Much of this disadvantage can be rectified through Zonta’s existing advocacy, health, education, and violence eradication programs. However, we need to ramp up our activities to ensure that girls are educated, child marriage is ended, gender equality gaps are closed, and women are supported to take on leadership positions in the workplace, community and political spheres.
In addition, we need to advocate for more climate action to minimise global warming.
Christiana Figueres, a former diplomat from Costa Rica, headed up the UN Paris climate conference and is a total inspiration. She explains that building gender equality is an important part of the climate solution:
Educating young women and empowering women to come to decision-making tables is the strongest thing that we can do for the climate. When there are more women in boardrooms and in high-level positions in institutions, you get decisions that are wiser and longer term.
Christiana Figueres
Resources

Adopted by all United Nations Member States in 2015, the Sustainable Development Goals (SDGs) provide a shared blueprint for peace and prosperity for people and the planet, now and into the future. At its heart are the 17 Sustainable Development Goals (SDGs), recognize that ending poverty and other deprivations must go hand-in-hand with strategies that improve health and education, reduce inequality, and spur economic growth – all while tackling climate change and working to preserve our oceans and forests.

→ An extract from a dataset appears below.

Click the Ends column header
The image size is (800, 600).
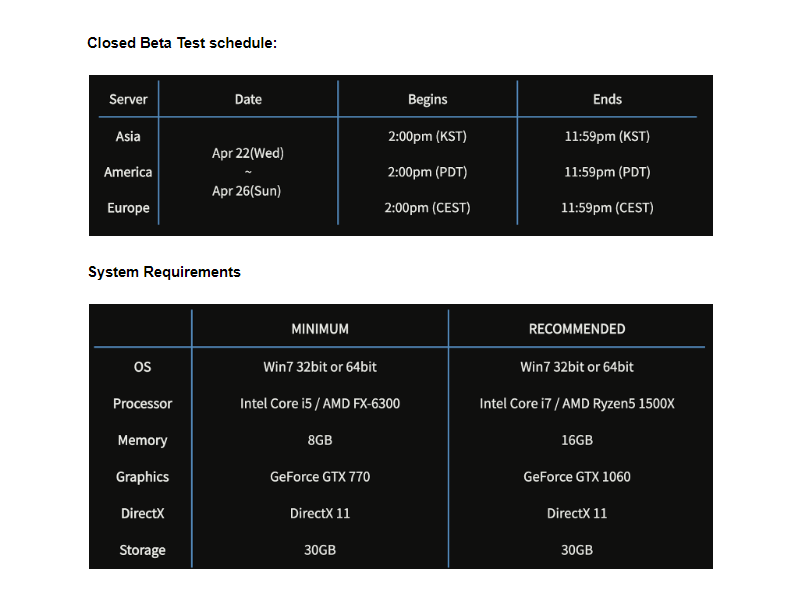tap(607, 99)
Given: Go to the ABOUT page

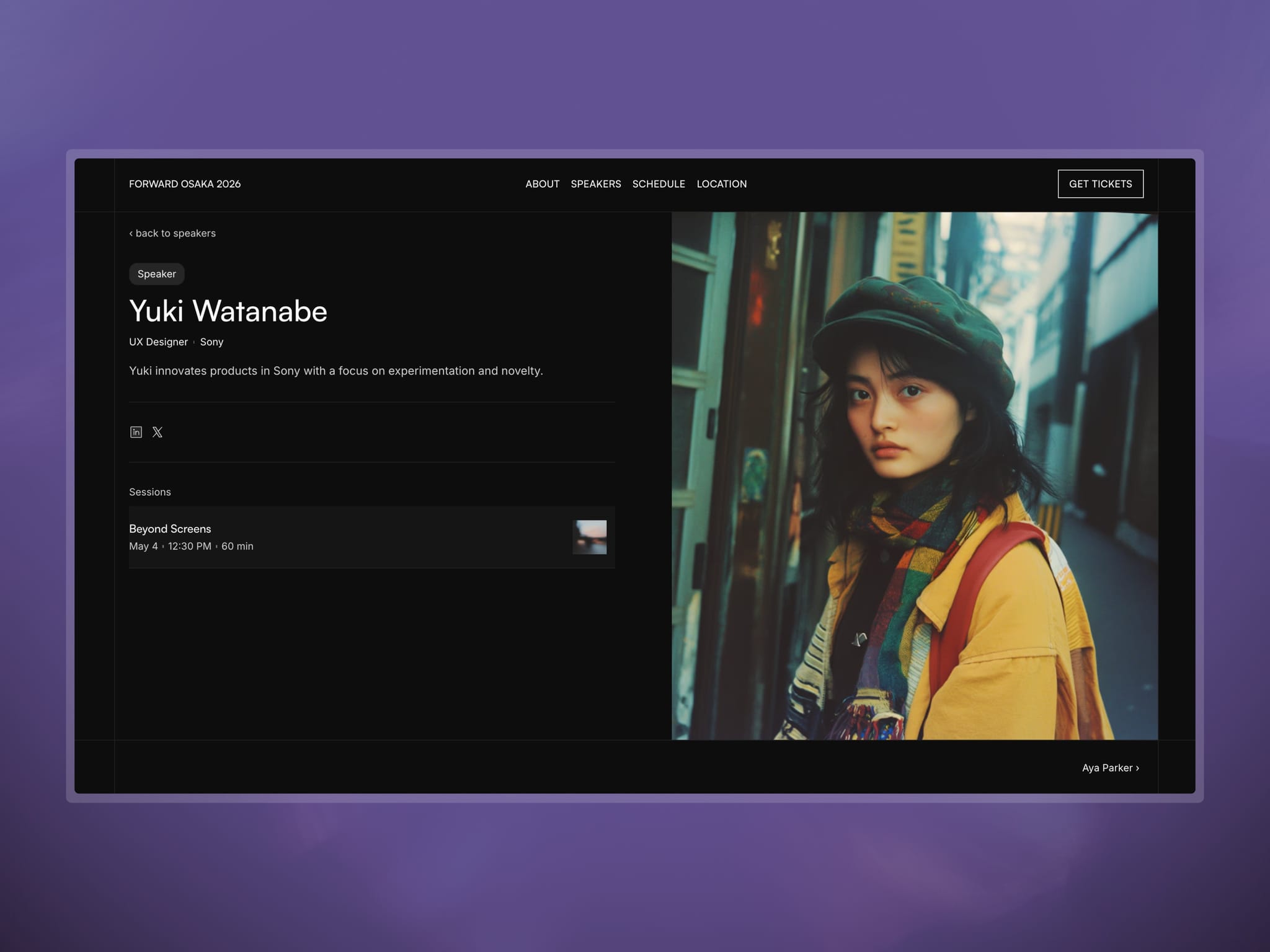Looking at the screenshot, I should [542, 184].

Zonta International’s Statement on Climate Change highlights Zonta’s commitment to creating a gender-equal, sustainable world and calls on governments to take action now. See also the Zonta Says NOW Fact Sheet.

FAQs on Human Rights and Climate Change See page 21 for subchapter on Women.
Just like human rights, the Sustainable Development Goals are interlinked and Goal 5 (gender equality) must be taken into consideration in the attainment of all other goals, including Goal 13 (climate action). The absence of an explicit reference to women and gender equality in some goals, particularly those
most relevant to climate action (such as Goals 13, 7, 12, 14 and 15), does not exclude the need for efforts to be made to achieve these goals in a gender-responsive manner. (page 23)

Book: The Future we Choose was the inspiration behind this Zonta Says NOW initiative. Written by Christiana Figueres and Tom Rivett-Carnac, this book clearly steps out what the problems are with the climate and, more importantly, what we can do about them.

Video: The case for stubborn optimism on climate. (7mins 59 secs)
Christiana Figueres speaking at the TED Countdown global launch on 10 October 2020.

Natalie Isaacs, founder of One Million Women, asserts in Right Here, Right Now that it is women, set to be most adversely affected by climate change, who have the will, the skills and the power in numbers to lead the way on this critical issue.
Natalie sets out what we as a community and as individuals can achieve in this decade and shares the wisdom of women who have inspired her, from local community leaders to international leaders, First Nations Elders to scientists, and activist campaigners to policymakers. The good news is, it’s all possible — we just have to unite as never before and get it done. Right here, right now.

State of the Climate 2022 video and report
Co-developed with the Bureau of Meteorology, this seventh, biennial report draws on the latest climate monitoring, science and projection information.
The 2022 report is a synthesis of our current understanding of climate in Australia and includes new information about Australia’s climate of the past, present and future.

This report summarises why women are at more at risk from the impacts of climate change. It also explains why a gender-sensitive response to COVID-19 is required to prevent the gender equality gap from widening.